Charity Worker: How Grenfell Tragedy Inspired Me To Help The Local Community

14 June 2019, 14:35

This caller told Tom Swarbrick about his experience as a charity worker on the night of Grenfell fire - that led to him recruiting a team of therapists to help people in his community.

Ahmed, from North Kensington called into the show while on the way to a vigil for the two year anniversary of Grenfell.

He told Tom, that in the aftermath of Grenfell he worked as a volunteer. He was responsible for recruiting a team of professional therapists into his local area to support survivors from the tower, as well as the wider community.

But one experience on the night - led him to realise that this help was going to be needed.

He told Tom Swarbrick: "I had an experience that left my jaw on the ground at about quarter to three in the morning on the night of the fire.

"As a consequence of that I realised that there was going to be a lot of trauma seeping into the community."

Tom Swarbrick heard this remarkable story from a charity volunteer at Grenfell
Tom Swarbrick heard this remarkable story from a charity volunteer at Grenfell. Picture: PA / LBC

The tower was still on fire when Ahmed got there, and he was helping sort through some of the aid for victims.

As he was walking past the tower, a gentleman in his thirties stopped him.

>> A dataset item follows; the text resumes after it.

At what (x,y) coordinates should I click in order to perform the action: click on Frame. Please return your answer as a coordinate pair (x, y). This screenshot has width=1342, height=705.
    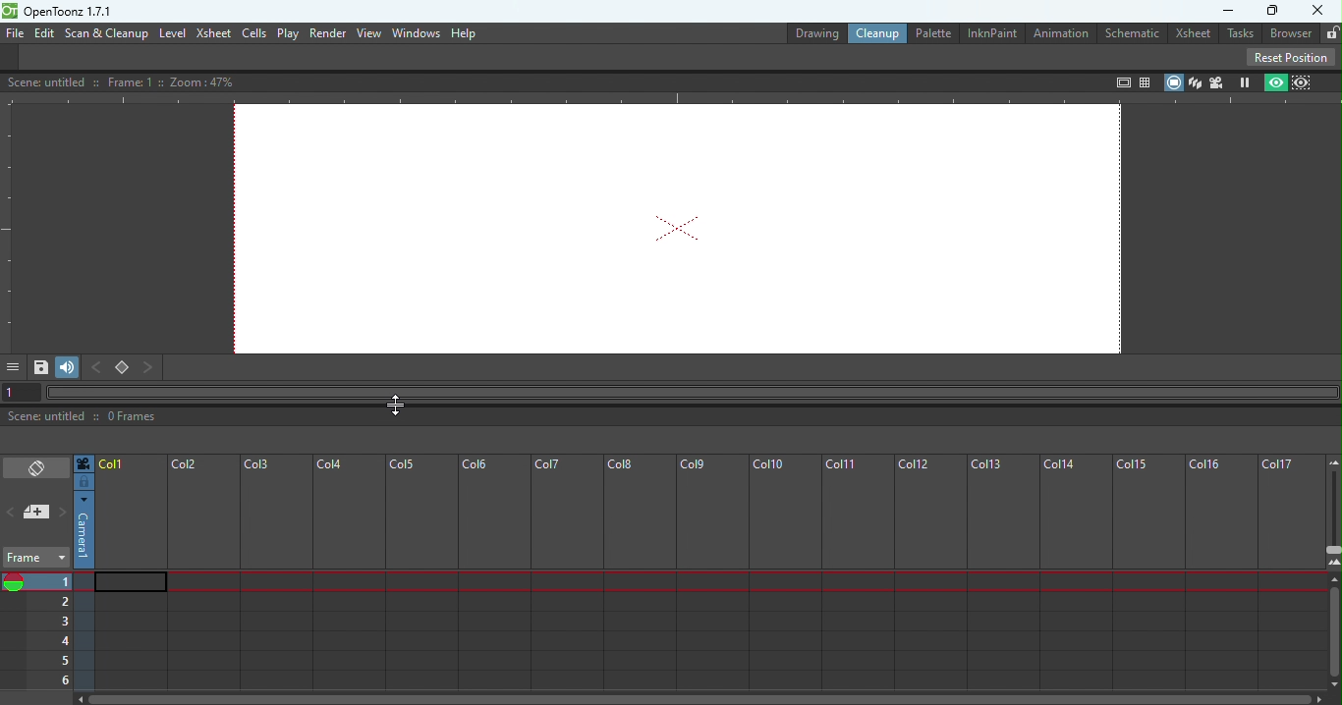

The man asked if he was from the tower, and he said no. The man then asked if he had any family in there and he again replied no.

Then the stranger asked: "Have you just come to help?" He said yes, and then asked the man whether he had anyone in the tower.

He took his hand, lent in close and said: "Don't tell anyone, but I've just lost my wife and daughter."

Ahmed said he froze in shock, and the man walked away. When he went back to the church where the volunteers were based, he described the man to the other people working.

They recognised the man as someone who'd been helping with the bags all evening, and said he had an "intensity and anger" about him that they hadn't understood.

The volunteers tried to find the man, as he was obviously suffering from trauma and shock, but never found him.

Ahmed credits this experience as one of the main inspirations for him assembling a team of therapists, including professionals from the NHS, as well as independent psychotherapists - to help people process their trauma after the fire.